These yoga poses for beginners show up in nearly every class. As you progress, you’ll find that they feel a bit different every day. Also remember yoga is “real exercise,” not “just stretching.”
It’s easy to dismiss yoga as “just stretching” — not “real exercise” that improves your health. Wouldn’t you be better off devoting all your exercise time to aerobics? The answer was “No” in a study of people with three diseases — obesity, heart trouble, and type 2 diabetes. The researchers split the participants into three groups. Some divided their time between yoga and aerobics, and the others did just aerobics or yoga alone. Everybody saw improvements in basic health measures like blood pressure, body mass index, lipid profile, and exercise capacity, but the people who combined yoga and aerobics did twice as well.
Another study, a review and meta-analysis of more than thirty trials, backed up the conclusion that yoga can reduce heart disease risk.
Those are good reasons to include a class in your weekly routine, or pick up a tape and learn to do some yoga poses for beginners at home.
Most of the yoga poses we see today go back to Buddhist texts from the eighth century. In a modern class, you’ll sometimes hear brief lectures or be asked to participate in chanting (“Ohhhm”). You might love that part or hate it. Either way, you can benefit from the exercise.
At any time while doing yoga, notice your breathing. Are you panting or breathing shallowly and quickly? You want slow, deep breaths. Are you worrying about work? Return your focus to your breath and slow it down, and you’ll be mastering the most important benefit of yoga: Body self-awareness and self-calming. While doing any of these exercises, if you start stressing out, go back to your breathing. If you are tired or in pain, stop what you’re doing and adjust to make it easier or take a rest in child’s pose (see below).

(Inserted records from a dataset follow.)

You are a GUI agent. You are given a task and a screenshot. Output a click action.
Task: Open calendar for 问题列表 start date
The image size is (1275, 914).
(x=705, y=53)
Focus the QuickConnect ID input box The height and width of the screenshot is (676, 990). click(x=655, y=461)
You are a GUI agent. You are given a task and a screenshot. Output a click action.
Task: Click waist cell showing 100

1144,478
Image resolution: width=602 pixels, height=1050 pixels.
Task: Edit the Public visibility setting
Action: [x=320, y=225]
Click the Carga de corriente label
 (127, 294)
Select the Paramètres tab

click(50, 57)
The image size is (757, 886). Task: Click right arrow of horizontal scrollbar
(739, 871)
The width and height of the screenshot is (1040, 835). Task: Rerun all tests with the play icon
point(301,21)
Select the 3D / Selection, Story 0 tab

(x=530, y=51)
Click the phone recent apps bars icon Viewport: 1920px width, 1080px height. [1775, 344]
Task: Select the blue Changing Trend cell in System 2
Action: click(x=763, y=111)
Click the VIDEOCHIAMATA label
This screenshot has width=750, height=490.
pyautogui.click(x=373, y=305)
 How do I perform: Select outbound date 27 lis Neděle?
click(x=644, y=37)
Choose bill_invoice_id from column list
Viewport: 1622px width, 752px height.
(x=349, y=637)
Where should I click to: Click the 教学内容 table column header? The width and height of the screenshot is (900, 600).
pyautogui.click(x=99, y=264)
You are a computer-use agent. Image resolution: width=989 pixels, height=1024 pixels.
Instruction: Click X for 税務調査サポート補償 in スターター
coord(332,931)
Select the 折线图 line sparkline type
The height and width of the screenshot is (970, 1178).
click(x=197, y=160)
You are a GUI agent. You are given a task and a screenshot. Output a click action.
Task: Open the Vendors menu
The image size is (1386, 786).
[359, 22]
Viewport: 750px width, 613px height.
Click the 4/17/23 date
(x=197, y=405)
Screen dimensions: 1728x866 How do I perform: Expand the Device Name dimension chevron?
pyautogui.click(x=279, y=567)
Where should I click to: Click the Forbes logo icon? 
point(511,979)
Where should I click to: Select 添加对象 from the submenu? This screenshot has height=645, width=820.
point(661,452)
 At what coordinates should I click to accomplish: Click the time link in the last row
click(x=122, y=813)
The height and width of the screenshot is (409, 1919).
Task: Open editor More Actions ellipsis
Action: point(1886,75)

If you have weak abdominals or tight shoulders (like most Americans) this pose can be a challenge — but a challenge you need. You’ll end up looking like an inverted V.
First, get on all fours on a mat. Make sure your hands are directly under your shoulders, and your knees under your hips. Then walk your hands forward a few inches. Spread your fingers and press your palms down. Curl your toes under, and slowly press your hips toward the ceiling. Once you’re inverted, check whether your feet are hip-width apart. You can alternate bends to your knees to get comfortable. With your knees just slightly bent, settle down and hold the pose for at least three full breaths.
This pose will improve your balance.
Standing, shift your weight onto your left leg and place the sole of your right foot on the inside of your left thigh. Your hips face forward.
If you can’t keep your balance in that shape, you can put your foot on the inside of your left ankle, with your toes on the floor. Then you can move your foot to the inside of your calf.
What you shouldn’t do is put your foot on the side of your other knee — stay above or below the knee.
In the classic pose, you’ll put your hands together in a prayer shape.
This pose will open your chest and relax your lower back. Lie facing the floor, with your hands on the floor under your shoulders. Your legs will be extended behind you, with the top of your feet on the floor.
Tighten your pelvic floor (as if you were doing Kegels), press your hips down, and squeeze your butt. Keep your shoulders down, away from your ears. Now push through your thumbs and index fingers to raise your chest. Gaze forward.
This pose strengthens your back. Lie on your back with your feet on the floor, placed as wide as your hips. Press down as you lift up your butt. Interlace your hands together in the space between your back and the floor and press your fists down as you open up your chest. Imagine that you’re pulling your heels towards your shoulders — but don’t actually do that. The idea is to engage your hamstrings. People usually hold this pose a few breaths, come down, and repeat two more times.
A place to rest, for yogis at all levels. Try it before bed. On all fours, bring your knees and feet together as you sit your butt back to your heels and stretch your arms forward. Lower your forehead to the floor (or block or pillow or blanket) and relax. You can also put your hands on blocks.
These yoga poses for beginners show up in nearly every class, even if it includes more advanced practitioners.